Books at Bedtime: Who Hides in the Park by Warabe Aska

Tuesday, February 9th, 2010

In a few short days, Vancouver will host the 2010 Olympic Winter Games.  What better time than this to highlight a book on one of the city’s most well known landmarks — Stanley ParkWarabe Aska’s Who Hides in the Park is a multilingual book about Vancouver’s municipal gem — a four hundred hectare urban park located on an almost island-like peninsula surrounded on three sides by the Pacific Ocean.   The book explores the mysteries of the park in four different languages: English, French, Japanese and Chinese.

Aska, whose books I’ve posted on before, loves to play with hidden images.  Each page presents a familiar picture of the park while at the same time, containing images of hidden animals, people and spirits.  It’s always fun reading an Aska book with a child because of the pleasure one gets in finding the hidden creatures!   For example, a leafy shrub scene portraying a peacock in the front reveals multiple ‘hidden’ peacocks in the the shrubs that have leaves for feathers.  A forest path scene with frolicking children has embedded within it rabbits and squirrels and even two police officers on horses.

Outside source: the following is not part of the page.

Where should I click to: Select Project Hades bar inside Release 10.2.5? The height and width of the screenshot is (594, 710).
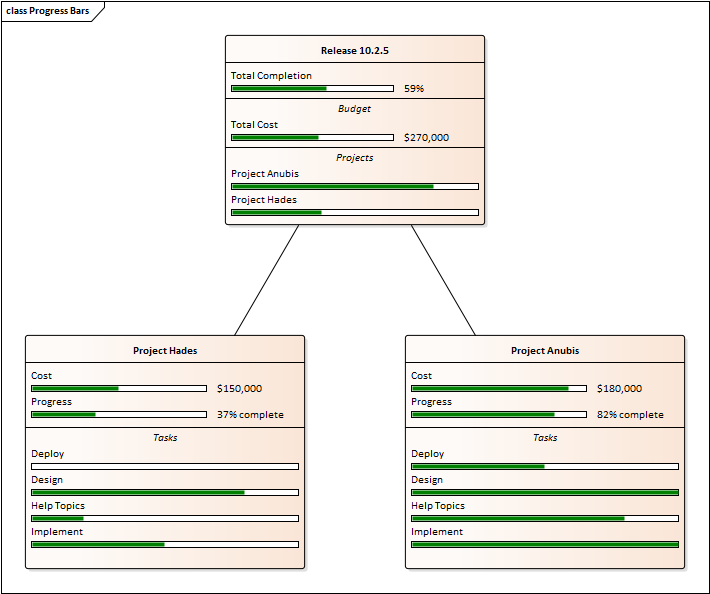[354, 212]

While the image is presented on the right hand page, the left hand page contains the text in the four different scripts of each language.  The text is easy to read and follow, and makes for a good study of languages relevant to Canadians, especially those living on the West Coast.   At the back of the book is a delightful map of the park and a list of facts about it.  This is a good book to take along to the park or buy as a souvenir of a visit to one of Canada’s most delightful, natural urban treasures.

Books at Bedtime: Journey of an Iceberg

Saturday, December 13th, 2008

At this time of the year, people often travel for the holiday season.  Getting in cars, planes, or trains, people now traverse continents and oceans easily.  But what if you were an iceberg from the north pole who wants to visit kin in the south pole?  That is what the story of Lulie the Iceberg is all about.  Lulie, whose name comes from the Greenlandic word, iluliaq, is an iceberg who hears from his friend, Kiki the Arctic Tern, that there are icebergs on the other side of the world.  Lulie decides to visit them — an undertaking of massive proportion, to say the least!  After breaking off a glacial ice field, he sets off on a perilous journey southwards to the Antarctic.  He has many exciting encounters on the way and must make a decision that will affect his very existence in the dangerously warm waters near the equator.

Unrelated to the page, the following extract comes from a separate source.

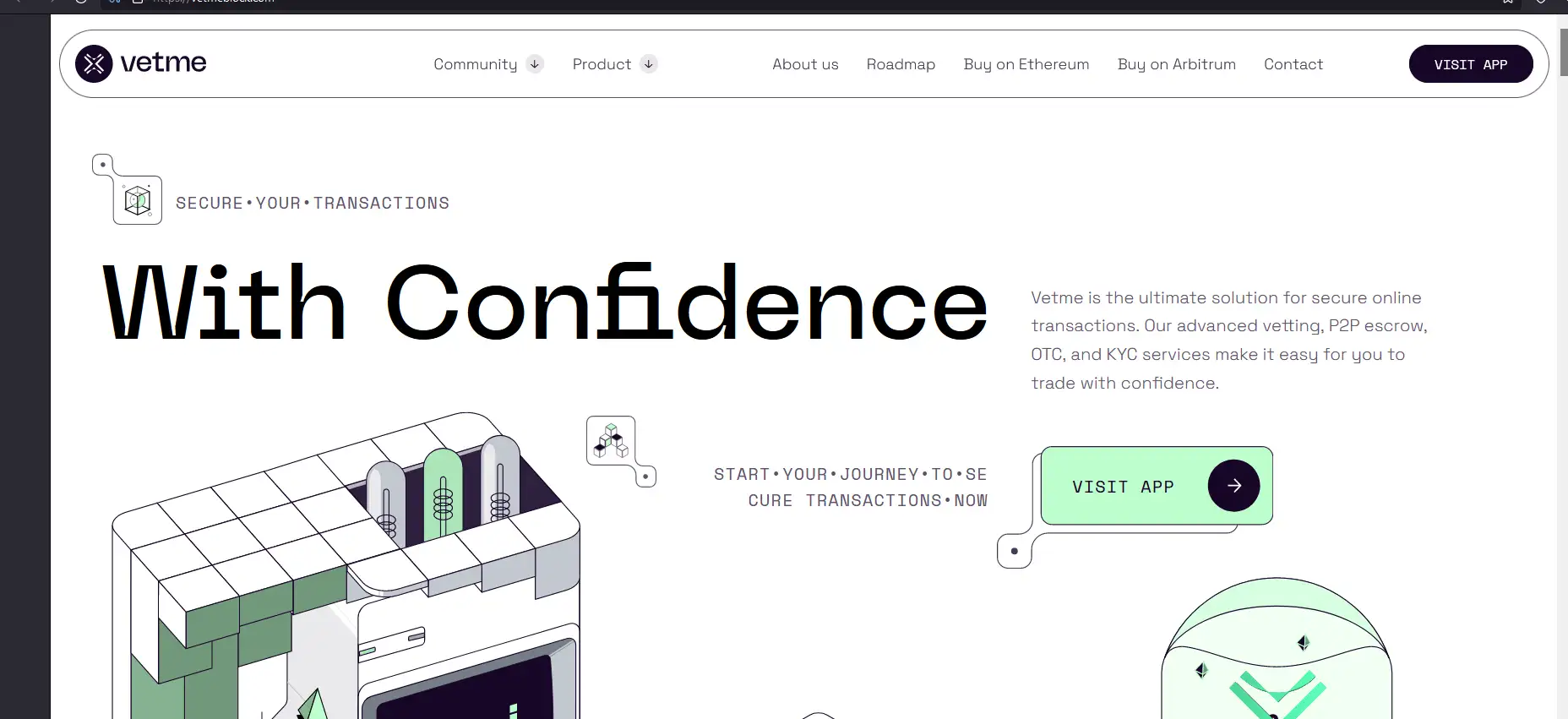The image size is (1568, 719).
Task: Click the stacked blocks icon above the machine
Action: (611, 440)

Although it might seem a stretch of the imagination to believe an Arctic iceberg could make it to the Antarctic, icebergs can indeed travel great distances.  In the glossary of the book, reports of iceberg sightings in North Africa and the Azores are mentioned.   Perhaps now, in the age of global warming, these reports will only be all the more common.  Lulie the Iceberg is, in fact, intended to educate children about polar environments. Princess Hisako of Takamado who wrote the book, in conjunction with illustrator, Warabe Aska, was inspired by her visits to the polar regions of Greenland.  “I wondered where an iceberg calving off an ice sheet would want to travel once it was free to move.” The book, published a decade ago with proceeds going to UNICEF, has since been turned into a play and remains a delightful and informative work to this day.

Poetry Friday: Poetry and the Seasons

Friday, November 28th, 2008

There’s a lovely haiku by Basho about the first snow where he awaits the event with great anticipation, returning to his hut every time the clouds gather in the sky in early December.  He wants to be ready to write the words down as soon as he experiences the moment.  When the snow first came to our city in mid November, my daughter made me fetch a pair of cross country skis we’d acquired from a friend and set out into the slush with glee.  For the last few years we have had very warm, languorous autumns in my part of Canada, and this has oddly increased our anticipation of the first snow.

The seasons are often written about in poetry of every language.  This past summer, I stumbled on a children’s poetry book at a library cast-off sale.  It is called Seasons and is edited by the master anthologist, Alberto Manguel.  Manguel has selected poetry from all over the world and of different periods and languages that note, in some way, the seasons.  The book is illustrated by Japanese Canadian artist Warabe Aska who has a playful way of engaging the childish imagination with his pictures.  Often embedded in his colorful drawings are hidden pictures of animals or people.   My daughter delights in finding these images and this activity enhances her appreciation of the book’s contents.  For winter, there is this lovely poem by eleventh century Japanese court lady Sei Shonagon:

Snow

As though pretending to be blooms

The snowflakes scatter in the winter sky.

Accompanying the text, is Aska’s picture of a popcorn vendor in the park on a snowy day.  Popcorn, blooms — all are lovely metaphors, visual and literary, for snowflakes.  And so did my daughter and I feast our eyes this year on popcorn puffs and garden blooms in the otherwise dreary skies of November.